Materials of the meeting and the application on the government registration of the party together with the list of about four thousand members (the required number of members is three thousand) were submitted to the Ministry of Justice of Uzbekistan; on 3 September 1991 Ministry of Justice confirmed the government registration of the party and issued Certificate No. 039 on the registration of the ERK party.

=== Fourth ===
The fourth meeting of the party took place on 25 September 1993 in the Tashkent hall of the «Railroad workers». According to the number of the distributed party membership cards and information used to establish the norms of delegation the total number of the members of the party was approximately 54,000 before the meeting. Leader of the party Muhammad Salih was not able to attend the meeting because of his forceful exile. This meeting was under the strong surveillance (supervision) of the government police forces. Atanazar Arif was the head of the Temporary Committee for organizing the meeting and during the work meeting. During the meeting participants made amendments to the Charter of the party, elected the leader, Central Council and other representative organs of the party.

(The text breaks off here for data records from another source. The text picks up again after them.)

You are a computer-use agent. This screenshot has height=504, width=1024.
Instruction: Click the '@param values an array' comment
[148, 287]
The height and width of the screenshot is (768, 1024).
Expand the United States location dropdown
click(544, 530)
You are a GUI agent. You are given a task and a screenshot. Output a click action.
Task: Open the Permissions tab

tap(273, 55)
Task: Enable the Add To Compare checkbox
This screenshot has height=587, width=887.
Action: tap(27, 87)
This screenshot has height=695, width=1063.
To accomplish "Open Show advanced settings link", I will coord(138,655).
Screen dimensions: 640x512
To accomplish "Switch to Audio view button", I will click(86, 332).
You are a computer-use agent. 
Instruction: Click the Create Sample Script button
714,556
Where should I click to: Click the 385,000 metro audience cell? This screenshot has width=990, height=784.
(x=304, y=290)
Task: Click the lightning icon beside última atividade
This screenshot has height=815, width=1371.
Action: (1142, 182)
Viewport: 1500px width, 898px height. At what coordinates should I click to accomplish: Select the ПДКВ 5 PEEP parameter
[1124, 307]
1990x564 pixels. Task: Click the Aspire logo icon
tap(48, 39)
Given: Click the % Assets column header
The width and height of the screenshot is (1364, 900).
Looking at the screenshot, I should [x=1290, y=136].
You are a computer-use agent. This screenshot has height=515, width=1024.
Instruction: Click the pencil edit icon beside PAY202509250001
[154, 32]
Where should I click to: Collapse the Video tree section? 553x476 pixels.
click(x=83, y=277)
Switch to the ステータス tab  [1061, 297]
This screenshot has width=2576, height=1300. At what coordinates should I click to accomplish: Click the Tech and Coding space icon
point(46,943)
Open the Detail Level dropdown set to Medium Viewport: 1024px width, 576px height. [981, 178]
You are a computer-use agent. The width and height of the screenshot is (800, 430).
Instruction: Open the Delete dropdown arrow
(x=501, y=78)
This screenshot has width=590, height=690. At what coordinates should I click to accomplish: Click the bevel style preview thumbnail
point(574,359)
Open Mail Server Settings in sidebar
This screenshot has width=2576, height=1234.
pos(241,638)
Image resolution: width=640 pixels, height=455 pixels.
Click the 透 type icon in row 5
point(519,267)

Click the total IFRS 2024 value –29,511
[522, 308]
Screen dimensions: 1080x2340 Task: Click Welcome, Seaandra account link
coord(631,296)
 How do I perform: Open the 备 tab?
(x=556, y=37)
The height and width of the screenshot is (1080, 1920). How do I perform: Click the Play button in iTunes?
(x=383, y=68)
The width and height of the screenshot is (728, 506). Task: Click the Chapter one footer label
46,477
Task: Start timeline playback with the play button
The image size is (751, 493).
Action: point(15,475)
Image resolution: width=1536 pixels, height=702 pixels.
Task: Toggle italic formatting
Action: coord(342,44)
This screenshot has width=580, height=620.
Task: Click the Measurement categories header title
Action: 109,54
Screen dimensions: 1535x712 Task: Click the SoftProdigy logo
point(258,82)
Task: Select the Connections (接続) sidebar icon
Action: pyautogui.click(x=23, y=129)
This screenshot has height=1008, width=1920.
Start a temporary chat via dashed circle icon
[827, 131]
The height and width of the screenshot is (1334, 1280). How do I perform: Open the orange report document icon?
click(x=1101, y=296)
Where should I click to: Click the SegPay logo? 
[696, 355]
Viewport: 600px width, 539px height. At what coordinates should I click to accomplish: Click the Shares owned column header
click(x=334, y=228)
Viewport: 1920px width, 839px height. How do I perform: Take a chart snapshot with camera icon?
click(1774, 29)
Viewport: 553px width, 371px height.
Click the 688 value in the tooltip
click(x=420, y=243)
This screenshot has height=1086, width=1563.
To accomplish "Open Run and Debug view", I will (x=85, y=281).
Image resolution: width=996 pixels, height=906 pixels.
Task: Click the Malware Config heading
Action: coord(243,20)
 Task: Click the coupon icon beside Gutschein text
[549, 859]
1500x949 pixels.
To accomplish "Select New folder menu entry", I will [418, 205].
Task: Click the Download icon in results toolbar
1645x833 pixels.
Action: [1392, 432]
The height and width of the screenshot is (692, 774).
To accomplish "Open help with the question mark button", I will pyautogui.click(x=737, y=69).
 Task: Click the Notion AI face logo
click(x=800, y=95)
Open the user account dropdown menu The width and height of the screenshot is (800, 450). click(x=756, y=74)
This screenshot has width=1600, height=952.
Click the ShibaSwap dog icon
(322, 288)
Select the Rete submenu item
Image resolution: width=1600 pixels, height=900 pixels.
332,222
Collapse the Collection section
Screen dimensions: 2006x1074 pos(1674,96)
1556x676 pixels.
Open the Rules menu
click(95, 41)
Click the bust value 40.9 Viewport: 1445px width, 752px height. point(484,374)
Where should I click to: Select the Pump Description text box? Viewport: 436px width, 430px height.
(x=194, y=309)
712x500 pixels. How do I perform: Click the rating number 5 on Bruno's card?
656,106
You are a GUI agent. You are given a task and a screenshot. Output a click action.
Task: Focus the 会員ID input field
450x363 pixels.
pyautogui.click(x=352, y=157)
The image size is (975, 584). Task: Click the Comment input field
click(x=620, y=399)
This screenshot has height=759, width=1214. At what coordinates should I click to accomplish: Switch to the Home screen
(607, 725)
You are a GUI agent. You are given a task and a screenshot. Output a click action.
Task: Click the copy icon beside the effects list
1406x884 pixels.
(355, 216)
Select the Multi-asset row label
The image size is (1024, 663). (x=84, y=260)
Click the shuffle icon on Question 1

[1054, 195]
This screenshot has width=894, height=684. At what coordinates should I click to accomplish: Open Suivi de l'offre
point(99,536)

Muhammad Salih was elected again as the leader of the party despite negative reaction of the government, although at this time he was in exile.

=== Fifth ===
The fifth meeting of the party took place on 22 October 2003 at the Tashkent Cultural Center of the society of blind people located on the Cholpanata street. During his meeting participants adopted amendments and additions to the Charter and program of the party, particularly, the post of the candidate of the party to the presidential elections of Uzbekistan was introduced; multi-stage order of the selection of the candidate within the party for this post was established; members of the Central Council and those of the other representative organs of the party were elected. Muhammad Salih was re-elected as leader of the party and Atanazar Arif as the general secretary.